Manual calculating is fun, but programmers have their ways to reach the answer. Now given the tree in the game and all Kimi's queries, you're required to answer the possibility he wonders.

 

Input

The input contains several test cases. An integer T(T≤15) will exist in the first line of input, indicating the number of test cases.

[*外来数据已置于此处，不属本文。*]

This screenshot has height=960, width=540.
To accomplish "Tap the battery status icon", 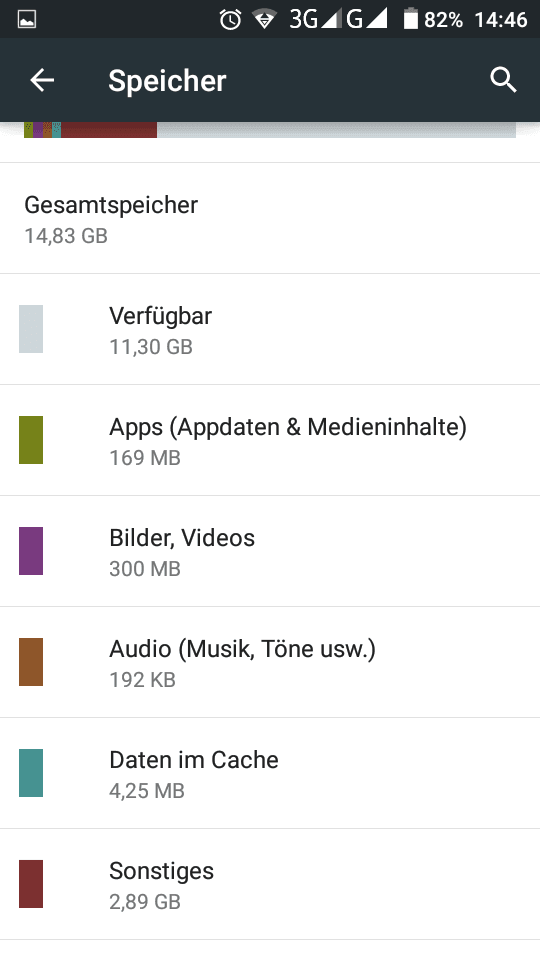I will click(410, 19).
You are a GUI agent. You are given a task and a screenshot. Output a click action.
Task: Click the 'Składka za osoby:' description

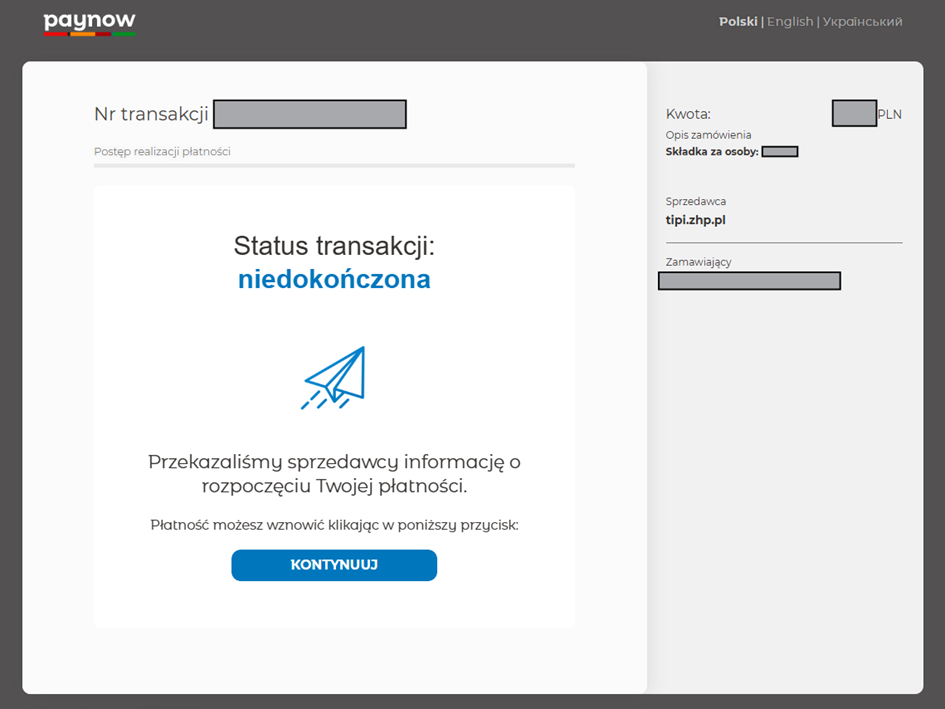(712, 152)
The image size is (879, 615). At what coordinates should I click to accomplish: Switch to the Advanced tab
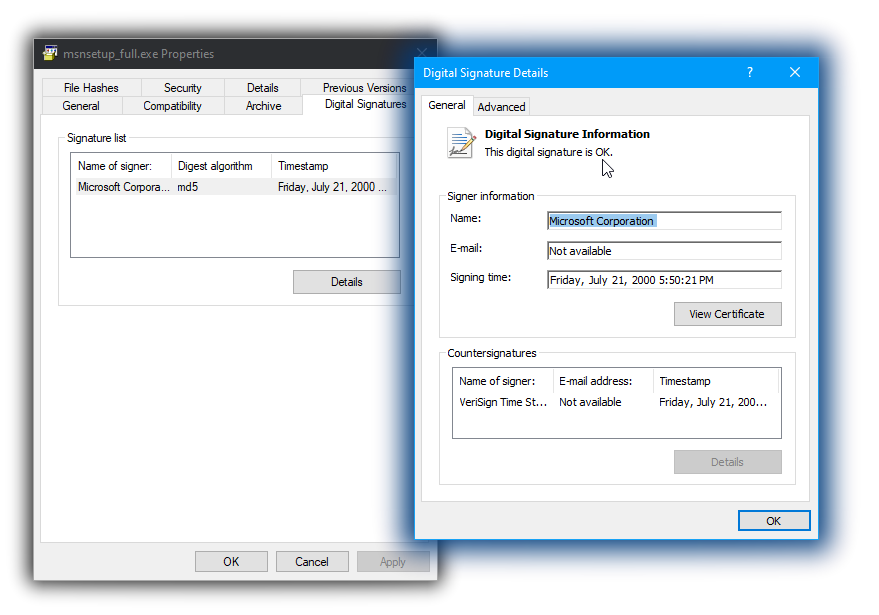[x=501, y=107]
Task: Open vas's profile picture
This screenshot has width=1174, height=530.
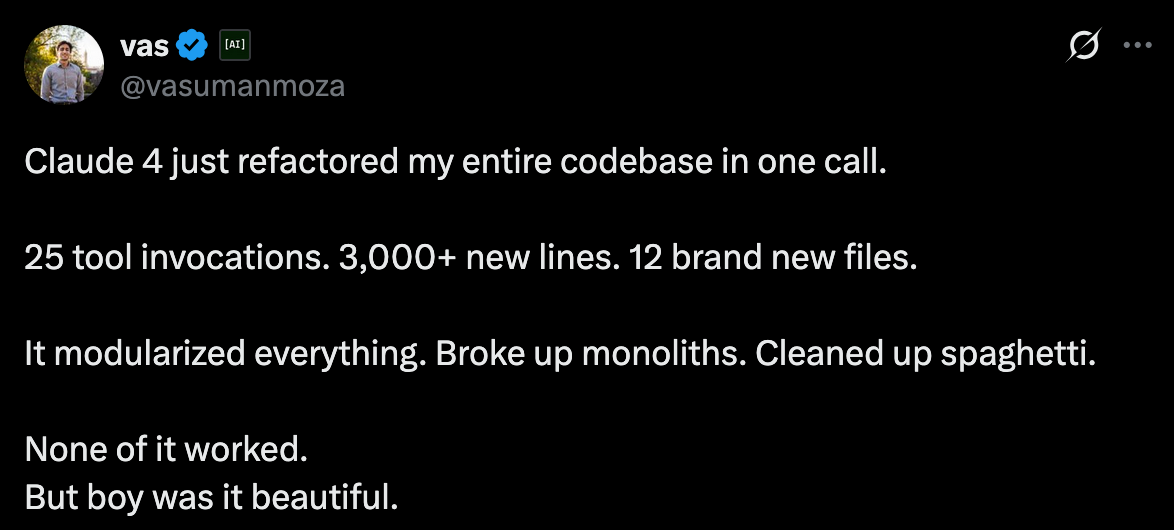Action: [x=64, y=64]
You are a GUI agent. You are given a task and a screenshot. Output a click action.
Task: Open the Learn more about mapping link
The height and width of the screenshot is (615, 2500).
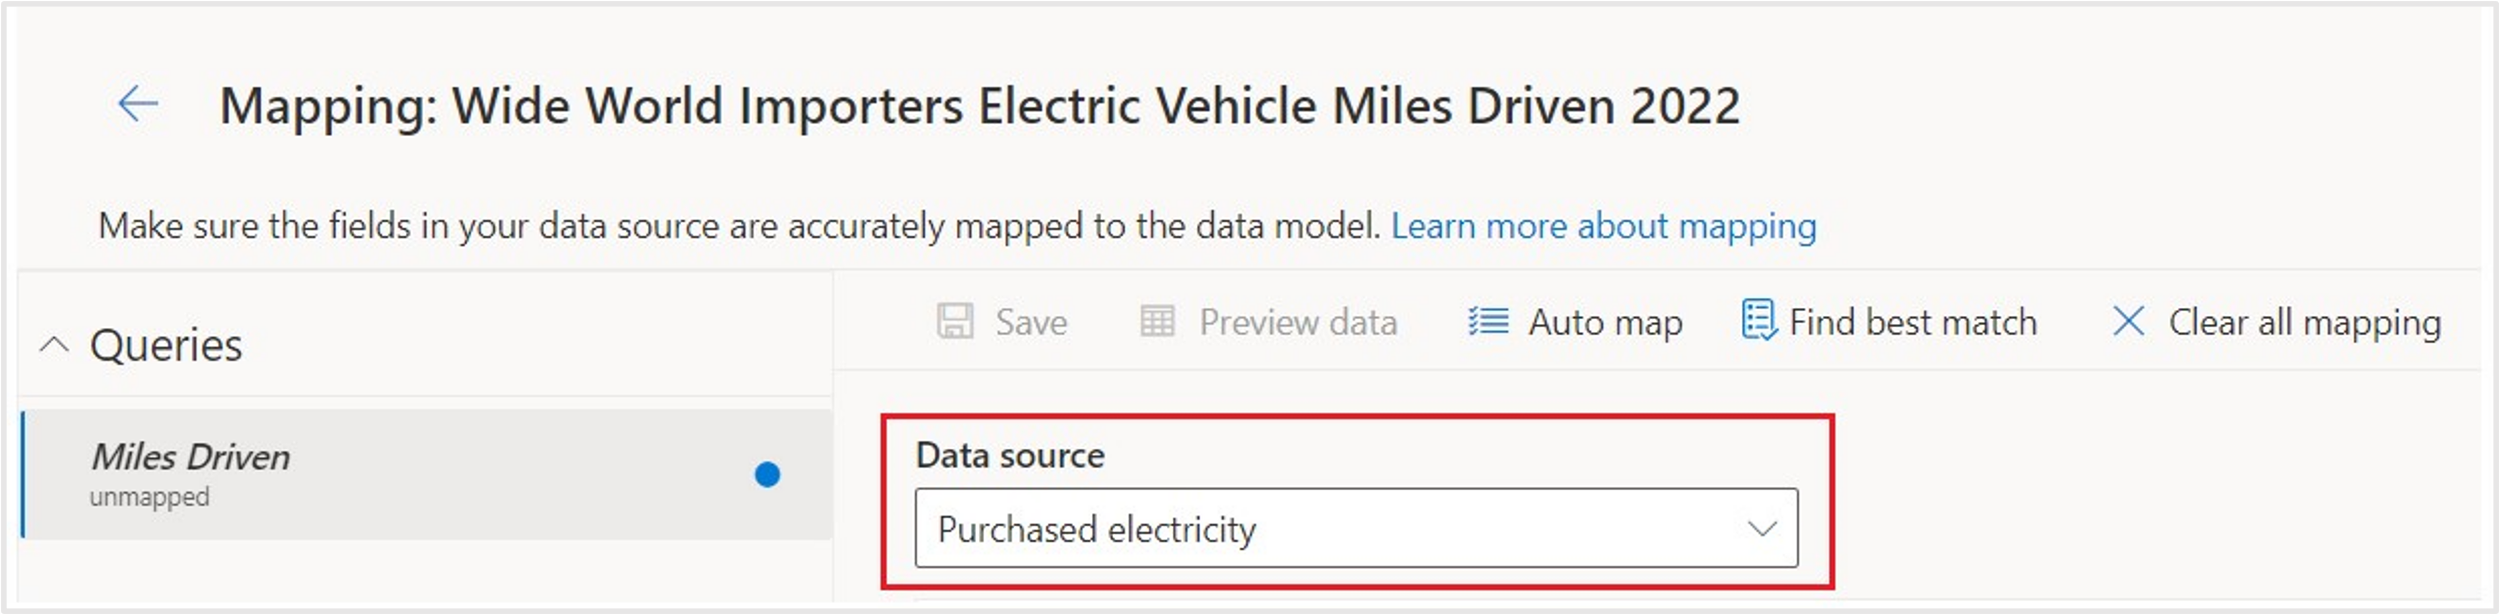(x=1603, y=227)
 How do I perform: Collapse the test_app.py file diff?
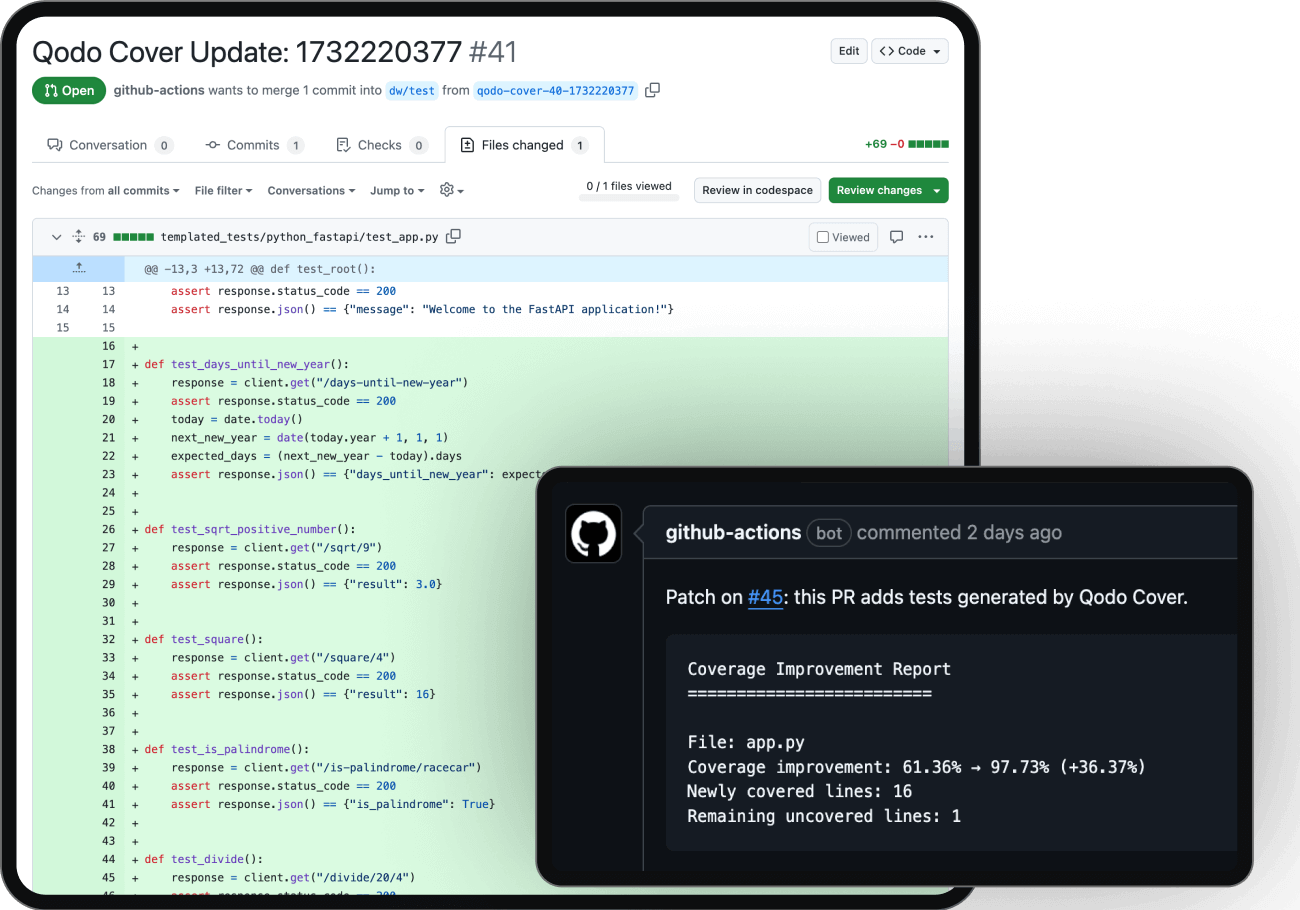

Each test case begins with an integer N(1≤N≤10
⁵), indicating the number of nodes in the tree. The following line contains N integers w[i], indicating the weight of each node in the tree. (1 ≤ i ≤ N, 1 ≤ w[i] ≤ 10
⁹, N is odd)

The following line contains the number of relationships M. The next M lines, each with three integers u,a and b(1≤u,a,b≤N), denotes that node a and b are respectively the left child and right child of node u. You may assume the tree contains exactly N nodes and (N-1) edges.

The next line gives the number of queries Q(1≤Q≤10
⁵). The following Q lines, each with two integers v and X(1≤v≤N,1≤X≤10
⁹), describe all the queries.

 

Output

If the magic ball is impossible to arrive at node v, output a single 0. Otherwise, you may easily find that the answer will be in the format of 7
^x/2
^y . You're only required to output the x and y for each query, separated by a blank. Each answer should be put down in one line.

思路: 首先考虑一个询问（V,X），若从根节点到V节点的路径上（不包括V）已存在权值为X的节点，则小球不可能到达V节点，否则，不妨定义往左走的路径为“左路径”，往右走的路径称为“右路径”。设lmi，lma，rmi，rma分别表示左路径上小于X的节点数，左路径上大于X的节点数，右路径上小于X的节点数，右路径上大于X的节点数，则最终的答案即为： （1/2）^(lma+rma)*(7/8)^(rmi)*（1/8）^(lmi)。即输出 rmi 和 3*（lmi+rmi）+（lma+rma）即可。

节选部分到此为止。